In a statement filed with the Shanghai stock exchange Tuesday, the lender forecast unaudited net profit at 3.72 billion yuan (HK$3.74 billion), or 0.93 yuan a share, for the full year ending December.

Revenue was up 40 percent to 13.67 billion yuan during the period, while operating profit increased 42 percent to 5.22 billion yuan, the bank said.

The bank's share price climbed 7.35 percent, or 1.63 yuan, to close at 23.81 yuan Tuesday after the profit forecast was announced.

The Fuzhou-based lender, in which Hang Seng bank (0011) owns 12.78 percent after the Shanghai listing, raised 16 billion yuan by selling one billion shares at 15.98 yuan each.

It became the fourth-biggest domestic offering by a mainland bank.

Although mainland lenders posted strong results last year, analysts expect volatility in bank shares in the first half amid concerns the central bank China, may increase rates again.

Economists say China is likely to kick off another round of austerity measures in the financial sector to slow down the economy. In 2006, gross domestic product expanded 10.7 percent.

"Amid rising inflationary pressure, the People's Bank of China should increase interest rates in the first half," said Jiming Ha, chief economist at China International Capital Corporation.

"As consumer goods and utilities prices continue to increase, inflation will jump to 2.5 percent this year, compared with 1.5 percent last year.

"If inflation were to jump to 3percent in the first quarter, this will certainly trigger an interest rate hike by Beijing."

Ha forecasts a moderate rate increase of 54 basis points for the year, in two 27-basis point adjustments.

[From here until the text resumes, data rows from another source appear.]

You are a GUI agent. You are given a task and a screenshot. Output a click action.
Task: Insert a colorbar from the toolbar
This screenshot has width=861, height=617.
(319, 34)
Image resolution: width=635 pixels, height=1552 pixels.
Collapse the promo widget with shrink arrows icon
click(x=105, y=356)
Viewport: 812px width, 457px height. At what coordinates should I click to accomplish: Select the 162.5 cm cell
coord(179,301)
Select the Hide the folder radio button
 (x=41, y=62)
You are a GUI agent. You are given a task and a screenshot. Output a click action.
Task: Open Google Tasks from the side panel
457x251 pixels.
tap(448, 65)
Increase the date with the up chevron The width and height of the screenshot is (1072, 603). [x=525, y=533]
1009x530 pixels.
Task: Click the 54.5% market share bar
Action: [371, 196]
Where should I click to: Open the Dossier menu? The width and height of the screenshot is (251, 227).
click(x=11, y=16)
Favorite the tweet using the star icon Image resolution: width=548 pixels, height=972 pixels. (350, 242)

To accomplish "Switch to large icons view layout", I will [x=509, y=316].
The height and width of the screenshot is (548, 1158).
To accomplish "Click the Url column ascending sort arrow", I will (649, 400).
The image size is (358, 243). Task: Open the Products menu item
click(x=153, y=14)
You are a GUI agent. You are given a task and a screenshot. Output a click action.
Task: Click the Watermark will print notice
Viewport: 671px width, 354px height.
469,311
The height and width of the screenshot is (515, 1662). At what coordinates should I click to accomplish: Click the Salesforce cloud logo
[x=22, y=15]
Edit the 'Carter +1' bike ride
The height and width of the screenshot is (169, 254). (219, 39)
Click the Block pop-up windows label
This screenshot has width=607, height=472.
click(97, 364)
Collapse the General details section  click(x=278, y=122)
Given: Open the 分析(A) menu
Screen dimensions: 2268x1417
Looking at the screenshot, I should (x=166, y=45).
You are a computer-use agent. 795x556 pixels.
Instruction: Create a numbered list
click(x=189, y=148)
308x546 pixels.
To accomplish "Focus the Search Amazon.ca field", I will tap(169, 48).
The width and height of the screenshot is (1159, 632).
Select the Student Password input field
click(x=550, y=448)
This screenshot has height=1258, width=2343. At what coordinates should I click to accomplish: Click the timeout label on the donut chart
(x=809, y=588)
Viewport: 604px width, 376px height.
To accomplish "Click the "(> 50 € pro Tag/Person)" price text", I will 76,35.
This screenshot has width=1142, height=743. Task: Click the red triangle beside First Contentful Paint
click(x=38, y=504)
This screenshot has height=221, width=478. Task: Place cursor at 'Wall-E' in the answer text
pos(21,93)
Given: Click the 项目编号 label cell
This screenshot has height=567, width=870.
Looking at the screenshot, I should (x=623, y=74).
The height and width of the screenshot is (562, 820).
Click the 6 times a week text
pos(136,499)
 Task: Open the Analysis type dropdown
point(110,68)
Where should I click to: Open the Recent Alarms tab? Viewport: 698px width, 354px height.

CICC research department managing director Brian Leung said mainland financial counters continue to remain the top pick on the buy lists of investors, although shares are trading at high earnings multiples.

"The current market valuation is not cheap compared with recent years."

Leung describes the recent A-share market correction as a short-term adjustment. He remains confident in the long-term performance of equities.

Leung expects the benchmark Shanghai Composite Index to rise to between 3,300 points and 3,400 points this year, with financial, consumer and telecom sectors outperforming the market.